BOND: What about people who taught you — grade school, high school?

LEFTWICH: Well, I never had — well, first of all, my mother was a teacher. My mother had graduated from Saint Paul's College. She majored in French and romance languages. She served as a substitute teacher at the grammar school that I went to and during the years when they used — the substitute teachers were people who were teachers, but weren't working at the time. And I never had an African American teacher until I got to college.

BOND: Really?

LEFTWICH: No. And it was a big deal when Thelma Hardiman became a full-time teacher in the elementary school in Buffalo, because if I'm not mistaken she was the first. If not the first, she was certainly one of the first. I had teachers who — I had a few teachers whom I felt close to and who encouraged me. But school for a person like me, in the so-called liberated North, was always a challenge. I can recall that there were teachers who tried to encourage me and who tried to take advantage of the talents that I had. There were just as many, maybe more, who were obstacles and who would give me grades that I had not earned because somehow in their heads they thought that I didn't deserve the A.
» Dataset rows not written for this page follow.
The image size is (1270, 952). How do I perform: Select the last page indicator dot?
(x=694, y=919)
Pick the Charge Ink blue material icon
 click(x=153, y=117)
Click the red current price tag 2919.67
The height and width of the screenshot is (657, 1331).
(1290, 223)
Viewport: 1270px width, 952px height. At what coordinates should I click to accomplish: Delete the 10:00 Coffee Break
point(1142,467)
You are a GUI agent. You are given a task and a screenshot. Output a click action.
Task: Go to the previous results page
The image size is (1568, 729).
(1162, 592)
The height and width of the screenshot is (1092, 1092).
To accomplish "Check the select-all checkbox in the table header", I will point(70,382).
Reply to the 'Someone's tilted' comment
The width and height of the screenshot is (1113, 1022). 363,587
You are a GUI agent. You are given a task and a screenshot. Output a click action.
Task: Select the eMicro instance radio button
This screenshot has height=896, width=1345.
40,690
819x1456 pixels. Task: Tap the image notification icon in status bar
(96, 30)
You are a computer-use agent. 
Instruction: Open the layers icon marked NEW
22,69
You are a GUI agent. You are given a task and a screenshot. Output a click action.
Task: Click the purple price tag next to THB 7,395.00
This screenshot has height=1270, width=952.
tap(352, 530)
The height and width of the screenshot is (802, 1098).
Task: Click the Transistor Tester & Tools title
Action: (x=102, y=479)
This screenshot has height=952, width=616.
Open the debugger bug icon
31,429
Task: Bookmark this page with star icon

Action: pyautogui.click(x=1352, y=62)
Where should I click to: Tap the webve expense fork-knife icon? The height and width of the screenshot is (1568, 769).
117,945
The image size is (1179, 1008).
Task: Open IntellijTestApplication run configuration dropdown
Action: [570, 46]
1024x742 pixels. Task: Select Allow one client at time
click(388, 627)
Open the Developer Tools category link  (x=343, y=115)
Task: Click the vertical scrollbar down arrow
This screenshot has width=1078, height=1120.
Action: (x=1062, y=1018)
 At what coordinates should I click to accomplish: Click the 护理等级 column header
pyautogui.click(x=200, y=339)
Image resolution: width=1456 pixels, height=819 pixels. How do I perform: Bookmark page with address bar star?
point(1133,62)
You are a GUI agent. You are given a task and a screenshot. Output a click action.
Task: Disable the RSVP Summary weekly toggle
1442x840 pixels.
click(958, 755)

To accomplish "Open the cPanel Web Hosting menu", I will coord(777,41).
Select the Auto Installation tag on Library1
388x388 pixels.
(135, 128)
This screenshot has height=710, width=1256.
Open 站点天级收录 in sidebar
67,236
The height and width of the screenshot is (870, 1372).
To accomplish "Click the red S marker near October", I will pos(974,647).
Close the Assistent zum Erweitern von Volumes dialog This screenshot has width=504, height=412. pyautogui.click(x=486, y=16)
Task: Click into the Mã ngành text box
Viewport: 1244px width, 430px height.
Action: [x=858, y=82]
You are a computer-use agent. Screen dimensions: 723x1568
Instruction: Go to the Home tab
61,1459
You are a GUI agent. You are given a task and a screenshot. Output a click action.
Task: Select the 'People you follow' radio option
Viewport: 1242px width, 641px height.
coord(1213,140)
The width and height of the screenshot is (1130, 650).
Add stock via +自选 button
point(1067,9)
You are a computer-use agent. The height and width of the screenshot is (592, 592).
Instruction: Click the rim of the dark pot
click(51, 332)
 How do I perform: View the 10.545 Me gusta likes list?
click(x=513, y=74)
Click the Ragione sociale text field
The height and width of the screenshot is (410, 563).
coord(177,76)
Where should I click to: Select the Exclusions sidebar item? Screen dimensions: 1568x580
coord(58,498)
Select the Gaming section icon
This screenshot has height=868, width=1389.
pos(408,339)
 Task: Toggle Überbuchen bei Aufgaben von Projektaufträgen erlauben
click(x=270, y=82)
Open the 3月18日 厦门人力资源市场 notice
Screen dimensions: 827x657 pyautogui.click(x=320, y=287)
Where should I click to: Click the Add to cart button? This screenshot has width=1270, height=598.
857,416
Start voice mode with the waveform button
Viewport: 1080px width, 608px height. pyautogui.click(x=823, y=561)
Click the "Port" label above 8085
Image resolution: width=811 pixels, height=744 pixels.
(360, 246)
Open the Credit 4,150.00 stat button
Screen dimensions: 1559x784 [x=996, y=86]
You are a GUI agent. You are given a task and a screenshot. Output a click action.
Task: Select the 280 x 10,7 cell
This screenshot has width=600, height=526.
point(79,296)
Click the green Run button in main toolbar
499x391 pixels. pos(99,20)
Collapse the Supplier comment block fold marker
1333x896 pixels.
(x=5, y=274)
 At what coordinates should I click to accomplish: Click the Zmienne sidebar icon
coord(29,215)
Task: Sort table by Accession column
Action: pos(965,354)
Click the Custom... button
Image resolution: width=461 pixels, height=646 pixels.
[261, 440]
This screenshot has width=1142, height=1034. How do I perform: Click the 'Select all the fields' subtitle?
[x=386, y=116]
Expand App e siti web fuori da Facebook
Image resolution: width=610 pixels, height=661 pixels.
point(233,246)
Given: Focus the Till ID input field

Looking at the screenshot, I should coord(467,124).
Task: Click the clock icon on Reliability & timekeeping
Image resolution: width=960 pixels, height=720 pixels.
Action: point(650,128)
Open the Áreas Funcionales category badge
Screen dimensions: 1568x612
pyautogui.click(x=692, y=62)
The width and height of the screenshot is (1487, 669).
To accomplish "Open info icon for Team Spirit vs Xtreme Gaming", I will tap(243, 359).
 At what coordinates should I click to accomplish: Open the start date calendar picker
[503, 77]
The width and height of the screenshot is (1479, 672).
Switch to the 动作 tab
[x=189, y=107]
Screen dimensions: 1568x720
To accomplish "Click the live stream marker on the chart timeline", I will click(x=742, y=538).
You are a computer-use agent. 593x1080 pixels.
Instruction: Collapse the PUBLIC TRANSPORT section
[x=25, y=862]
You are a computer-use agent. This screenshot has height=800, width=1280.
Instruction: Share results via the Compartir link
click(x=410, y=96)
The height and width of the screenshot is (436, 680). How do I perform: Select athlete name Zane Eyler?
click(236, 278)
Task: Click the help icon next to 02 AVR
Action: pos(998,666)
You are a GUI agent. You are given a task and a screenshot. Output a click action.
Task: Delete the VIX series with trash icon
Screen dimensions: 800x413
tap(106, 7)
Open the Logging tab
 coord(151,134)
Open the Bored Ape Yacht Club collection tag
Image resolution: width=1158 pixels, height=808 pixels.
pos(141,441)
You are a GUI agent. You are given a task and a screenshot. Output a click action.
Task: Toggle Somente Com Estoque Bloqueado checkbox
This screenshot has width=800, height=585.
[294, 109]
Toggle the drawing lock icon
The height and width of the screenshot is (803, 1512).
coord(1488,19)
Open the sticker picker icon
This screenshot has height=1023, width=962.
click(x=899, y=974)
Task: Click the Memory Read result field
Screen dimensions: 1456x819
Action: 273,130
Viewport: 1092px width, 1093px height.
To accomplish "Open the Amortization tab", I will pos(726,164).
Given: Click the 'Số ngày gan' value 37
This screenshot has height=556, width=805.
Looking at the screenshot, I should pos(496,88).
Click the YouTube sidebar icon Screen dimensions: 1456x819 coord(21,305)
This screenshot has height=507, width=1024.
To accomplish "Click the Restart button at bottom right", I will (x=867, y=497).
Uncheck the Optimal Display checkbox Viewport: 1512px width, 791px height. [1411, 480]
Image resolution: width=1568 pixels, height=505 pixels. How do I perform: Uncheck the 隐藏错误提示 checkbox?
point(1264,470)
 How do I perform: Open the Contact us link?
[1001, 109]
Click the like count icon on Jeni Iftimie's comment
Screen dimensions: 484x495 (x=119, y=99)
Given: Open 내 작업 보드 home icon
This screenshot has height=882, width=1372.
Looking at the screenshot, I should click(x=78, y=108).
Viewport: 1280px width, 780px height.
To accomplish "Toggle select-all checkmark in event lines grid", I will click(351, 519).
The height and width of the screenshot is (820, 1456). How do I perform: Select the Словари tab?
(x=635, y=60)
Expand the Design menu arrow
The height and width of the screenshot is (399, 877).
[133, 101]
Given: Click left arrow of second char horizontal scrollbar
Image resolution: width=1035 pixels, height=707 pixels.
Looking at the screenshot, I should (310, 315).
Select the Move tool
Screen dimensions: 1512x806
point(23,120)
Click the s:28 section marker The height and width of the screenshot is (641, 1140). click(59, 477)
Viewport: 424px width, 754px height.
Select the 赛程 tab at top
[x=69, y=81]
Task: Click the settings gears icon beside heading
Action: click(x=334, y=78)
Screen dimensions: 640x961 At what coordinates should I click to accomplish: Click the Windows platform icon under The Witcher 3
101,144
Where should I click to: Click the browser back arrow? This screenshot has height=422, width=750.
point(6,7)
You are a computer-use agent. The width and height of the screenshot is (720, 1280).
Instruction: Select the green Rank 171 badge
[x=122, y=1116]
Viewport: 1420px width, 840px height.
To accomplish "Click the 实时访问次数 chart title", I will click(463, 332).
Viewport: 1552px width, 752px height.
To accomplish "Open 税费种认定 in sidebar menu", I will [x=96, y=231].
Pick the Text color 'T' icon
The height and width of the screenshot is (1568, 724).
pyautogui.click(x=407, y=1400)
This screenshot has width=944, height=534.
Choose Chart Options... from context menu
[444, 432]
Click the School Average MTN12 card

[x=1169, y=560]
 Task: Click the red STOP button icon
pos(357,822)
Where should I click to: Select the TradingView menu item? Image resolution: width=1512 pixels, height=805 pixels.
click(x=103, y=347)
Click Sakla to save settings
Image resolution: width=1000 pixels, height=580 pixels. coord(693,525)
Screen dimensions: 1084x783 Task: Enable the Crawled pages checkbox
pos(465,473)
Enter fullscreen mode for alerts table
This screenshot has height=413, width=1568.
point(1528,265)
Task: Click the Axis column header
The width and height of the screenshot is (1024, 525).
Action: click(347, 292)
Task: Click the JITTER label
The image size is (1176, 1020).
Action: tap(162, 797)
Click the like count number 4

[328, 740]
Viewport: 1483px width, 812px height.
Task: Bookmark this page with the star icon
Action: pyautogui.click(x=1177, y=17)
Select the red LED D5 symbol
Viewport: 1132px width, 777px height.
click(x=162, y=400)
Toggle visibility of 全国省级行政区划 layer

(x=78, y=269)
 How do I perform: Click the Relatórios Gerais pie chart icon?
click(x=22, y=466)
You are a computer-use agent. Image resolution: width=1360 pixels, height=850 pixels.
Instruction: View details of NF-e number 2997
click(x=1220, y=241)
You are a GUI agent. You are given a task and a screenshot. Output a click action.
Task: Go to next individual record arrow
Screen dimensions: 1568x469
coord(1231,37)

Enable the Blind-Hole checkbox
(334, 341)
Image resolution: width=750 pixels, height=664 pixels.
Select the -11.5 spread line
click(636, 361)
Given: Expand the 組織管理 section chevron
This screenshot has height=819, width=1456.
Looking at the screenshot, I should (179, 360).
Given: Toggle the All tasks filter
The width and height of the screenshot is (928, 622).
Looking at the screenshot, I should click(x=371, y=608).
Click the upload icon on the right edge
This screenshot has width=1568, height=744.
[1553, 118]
BOND: That you couldn't have earned those grades.

LEFTWICH: Huh?

BOND: You could not have earned —

LEFTWICH: — couldn't have earned those grades. My mother beat a path from the front of our house. We could see the grammar school. If you stood on our front porch and you looked down two blocks you could see the students coming out of the grammar school that we all went to. My mother beat a path from our door to the school at least once a week to go and talk with someone about the way that I had been treated. And I laugh at my own children because I have done the same thing, and their response is "We're not telling Mommy because she'll go to school." Or I would find out about it and "Mommy, please don't go to school. Please don't go to school." But there were teachers who helped, but mostly — mostly I was encouraged by — from home and by things that I was doing in the community. People who were prominent who were interested in what I was doing in the community who were involved with the schools. So — and those students, and it's still true— the students who obviously have a network of support get the best treatment in the schools. The colloquial way of saying it is they don't mess with you. And that was pretty much what emerged. That while I knew there were teachers who didn't particularly like me, it got to the point that they gave me grades that I earned and not grades they thought I ought to have because they think we didn't — I guess they didn't want to deal with my mother at school.